Nezaket de bir yere kadar
Acımasız Tanrı
Carnage
Yönetmen: Roman Polanski
2011/Fransa-Almanya-
Polonya/79’
OYUN parkında birbiriyle kavga eden on bir yaşlarında iki çocuktan biri evine patlamış dudaklar ve kırık dişlerle geri döner. Her modern yetişkinin yapacağı gibi “zorba”nın ebeveynleri “mağdur”un ebeveynlerini olayı çözümlemek için evlerine davet eder. İçten başlayan sohbet gitgide bıçak sırtı bir hal alacak, dört ebeveynin kendilerine ve hayata dair inkarlarına ve garip önyargılarına sahne olacaktır. Bu insani vahşetten hiçbiri kaçamayacaktır.
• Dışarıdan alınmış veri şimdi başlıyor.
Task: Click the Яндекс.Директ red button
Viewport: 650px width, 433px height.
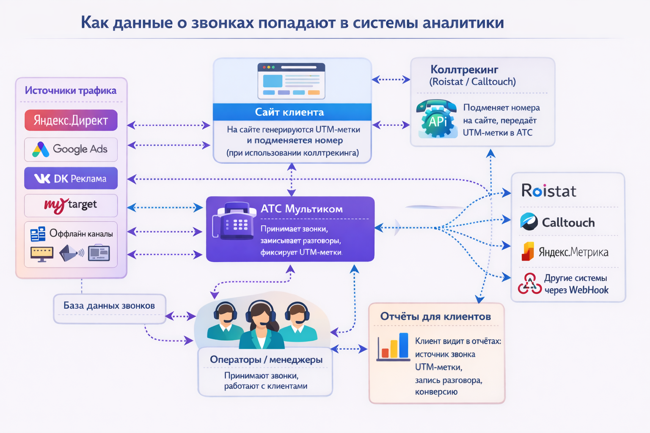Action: click(x=71, y=121)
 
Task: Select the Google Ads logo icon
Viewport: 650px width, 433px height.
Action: click(x=41, y=149)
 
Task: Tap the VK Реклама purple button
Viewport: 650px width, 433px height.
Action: click(x=71, y=178)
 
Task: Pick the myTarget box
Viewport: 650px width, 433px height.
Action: click(x=71, y=206)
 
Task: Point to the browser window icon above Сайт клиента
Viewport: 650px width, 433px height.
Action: click(x=292, y=81)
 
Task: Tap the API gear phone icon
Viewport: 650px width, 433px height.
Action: click(x=437, y=119)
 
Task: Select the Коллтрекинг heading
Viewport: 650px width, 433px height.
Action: click(x=464, y=69)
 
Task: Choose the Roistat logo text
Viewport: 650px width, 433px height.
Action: click(x=549, y=191)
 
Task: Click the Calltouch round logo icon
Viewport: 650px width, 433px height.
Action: click(x=529, y=222)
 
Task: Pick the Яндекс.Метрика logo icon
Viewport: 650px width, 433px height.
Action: click(x=528, y=252)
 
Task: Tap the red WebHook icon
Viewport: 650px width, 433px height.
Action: click(x=529, y=284)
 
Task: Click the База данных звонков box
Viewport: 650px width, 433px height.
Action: click(x=109, y=308)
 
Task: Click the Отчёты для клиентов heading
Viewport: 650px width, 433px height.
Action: click(x=435, y=316)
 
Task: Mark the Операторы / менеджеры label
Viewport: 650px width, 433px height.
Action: click(x=266, y=360)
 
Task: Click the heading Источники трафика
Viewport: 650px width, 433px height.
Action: click(x=71, y=90)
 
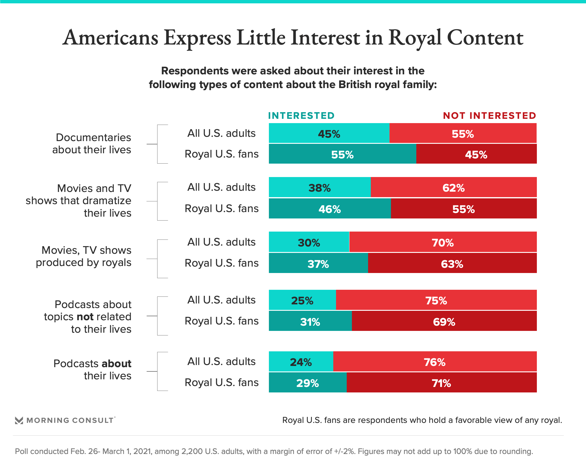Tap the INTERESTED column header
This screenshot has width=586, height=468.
click(301, 116)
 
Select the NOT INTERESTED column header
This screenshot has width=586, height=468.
click(490, 116)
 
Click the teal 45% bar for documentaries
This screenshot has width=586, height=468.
click(329, 133)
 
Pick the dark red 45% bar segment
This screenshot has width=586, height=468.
click(476, 154)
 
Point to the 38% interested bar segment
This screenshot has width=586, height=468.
click(320, 187)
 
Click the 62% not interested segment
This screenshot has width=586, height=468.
click(454, 187)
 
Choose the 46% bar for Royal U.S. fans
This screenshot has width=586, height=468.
click(330, 209)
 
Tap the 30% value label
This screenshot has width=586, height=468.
click(309, 243)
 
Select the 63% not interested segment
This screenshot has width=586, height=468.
click(452, 263)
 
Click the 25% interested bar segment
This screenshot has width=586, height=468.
click(302, 300)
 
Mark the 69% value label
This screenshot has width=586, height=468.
click(444, 322)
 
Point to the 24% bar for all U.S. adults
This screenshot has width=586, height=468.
click(301, 362)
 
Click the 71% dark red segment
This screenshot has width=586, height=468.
click(441, 383)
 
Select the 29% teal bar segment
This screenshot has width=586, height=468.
click(308, 383)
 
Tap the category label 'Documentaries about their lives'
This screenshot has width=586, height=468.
click(92, 144)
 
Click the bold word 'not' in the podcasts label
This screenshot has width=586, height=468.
click(85, 317)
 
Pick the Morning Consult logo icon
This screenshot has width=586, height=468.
click(19, 420)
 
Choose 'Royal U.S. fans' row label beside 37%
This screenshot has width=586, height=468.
click(222, 263)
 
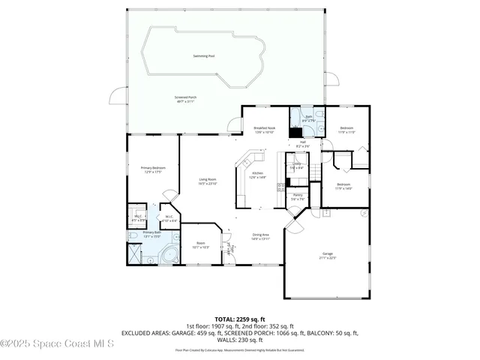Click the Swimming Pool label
[203, 56]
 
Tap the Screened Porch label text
[185, 98]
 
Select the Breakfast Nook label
[265, 128]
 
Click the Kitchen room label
[257, 173]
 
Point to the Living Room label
[207, 179]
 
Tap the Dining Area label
[260, 235]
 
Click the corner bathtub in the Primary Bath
[169, 254]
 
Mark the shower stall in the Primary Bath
[134, 254]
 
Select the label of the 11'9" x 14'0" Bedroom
[344, 184]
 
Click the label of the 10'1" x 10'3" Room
[200, 243]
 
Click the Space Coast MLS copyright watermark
[57, 344]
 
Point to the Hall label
[303, 142]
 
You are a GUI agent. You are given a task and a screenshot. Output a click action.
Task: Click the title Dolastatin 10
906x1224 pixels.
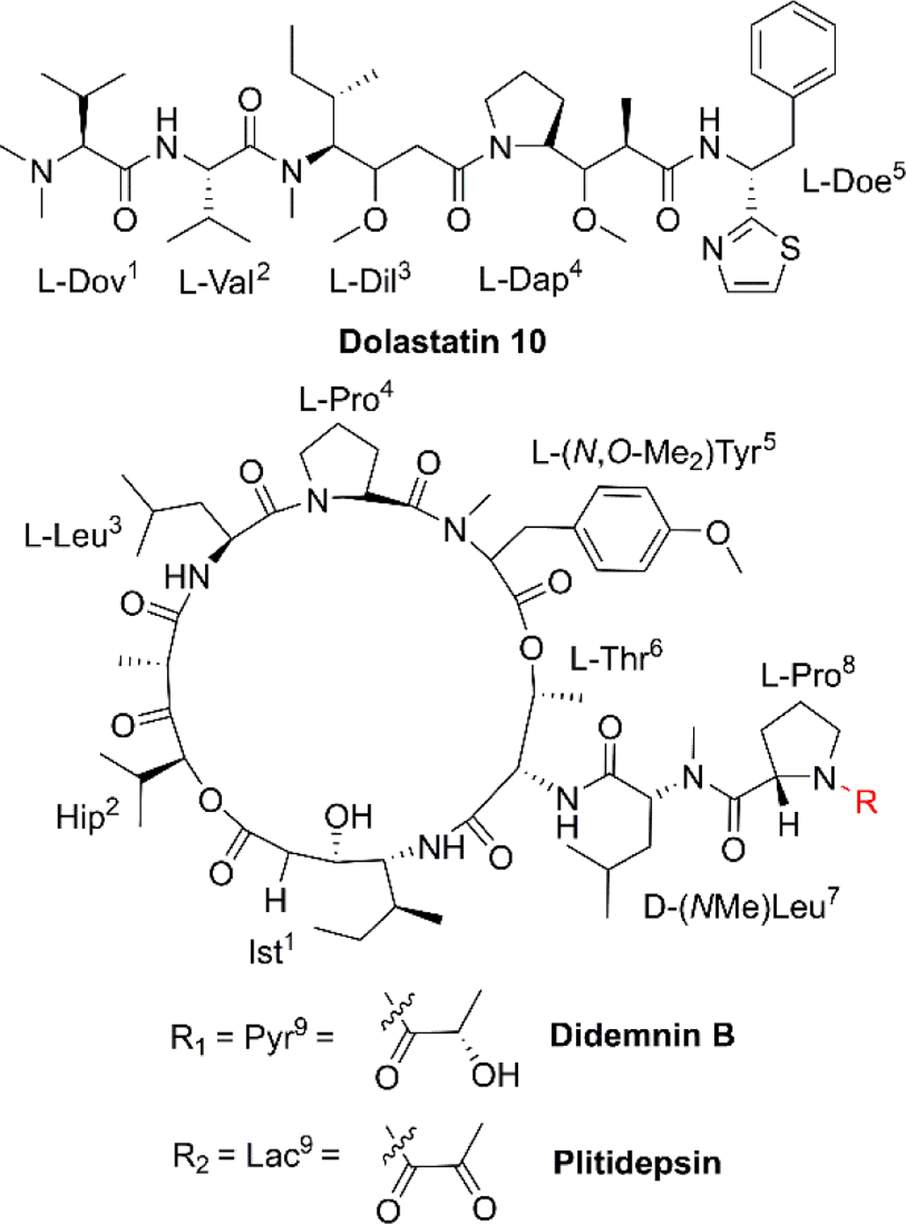pos(442,341)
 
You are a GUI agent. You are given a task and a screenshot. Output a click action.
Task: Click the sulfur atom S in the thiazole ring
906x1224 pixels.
pos(789,249)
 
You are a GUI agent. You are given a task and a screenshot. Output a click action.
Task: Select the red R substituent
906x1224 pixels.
pos(865,802)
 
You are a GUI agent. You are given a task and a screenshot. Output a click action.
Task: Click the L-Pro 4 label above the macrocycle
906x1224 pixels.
pos(345,399)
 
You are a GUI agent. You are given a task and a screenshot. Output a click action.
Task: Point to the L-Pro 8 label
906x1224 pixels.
pos(807,675)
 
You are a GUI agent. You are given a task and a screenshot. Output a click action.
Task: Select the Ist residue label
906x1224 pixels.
pos(270,951)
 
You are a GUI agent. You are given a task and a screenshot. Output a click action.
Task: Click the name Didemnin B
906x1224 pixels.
pos(642,1036)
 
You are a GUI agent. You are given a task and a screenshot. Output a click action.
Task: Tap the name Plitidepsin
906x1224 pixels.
pos(637,1162)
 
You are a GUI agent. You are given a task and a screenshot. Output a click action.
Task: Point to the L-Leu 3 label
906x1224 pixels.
pos(73,535)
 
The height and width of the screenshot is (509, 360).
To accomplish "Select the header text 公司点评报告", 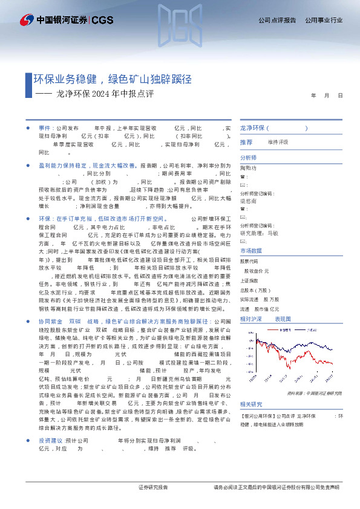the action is [277, 21].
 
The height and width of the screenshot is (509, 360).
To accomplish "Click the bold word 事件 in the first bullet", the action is [45, 129].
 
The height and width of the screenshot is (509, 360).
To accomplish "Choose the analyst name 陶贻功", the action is [248, 167].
Polanski’nin Sudaki Bıçak (Nóz w wodzie, 1962) ve Ölüm ve Kız (Death and the Maiden, 1994) filmlerinden tek mekanlı filmlerde ne kadar başarılı olduğunu biliyoruz. Yasmina Reza’nın geçen yıl Türkiye’de Devlet Tiyatroları tarafından da sahnelenen metninin ne kadar sağlam olduğunu da... Jodie Foster, Kate Winslet, Christoph Waltz ve John C. Reilly gibi bir kadronun bu uyarlama için bir araya geldiğinde neler olabileceğini ise hiç değilse tahmin ediyoruz. Sonuç ortada: 79 dakika gibi kısa bir sürede ve tek mekanda, yavaş yavaş kendini ve bir süre sonra da birbirlerini yemeye başlayan dört insanın vahşete doğru yol alışlarını anlatan Acımasız Tanrı, filmografisinin en iyilerinden olmasa bile Polanski’nin elindeki kısıtlı malzemeden ne kadar iyi bir film çıkarabileceğinin kanıtı.
Eğlence devam ediyor
Sherlock Holmes:
Gölge Oyunları
Sherlock Holmes:
A Game of Shadows
Yönetmen: Guy Ritchie
2011/ABD/129’
“SHERLOCK Holmes’un dünyasına geri dönmeye çok hevesliydim, çünkü ilk filmdeki deneyimim gerek kişisel, gerek yaratıcı anlamda çok olumluydu.”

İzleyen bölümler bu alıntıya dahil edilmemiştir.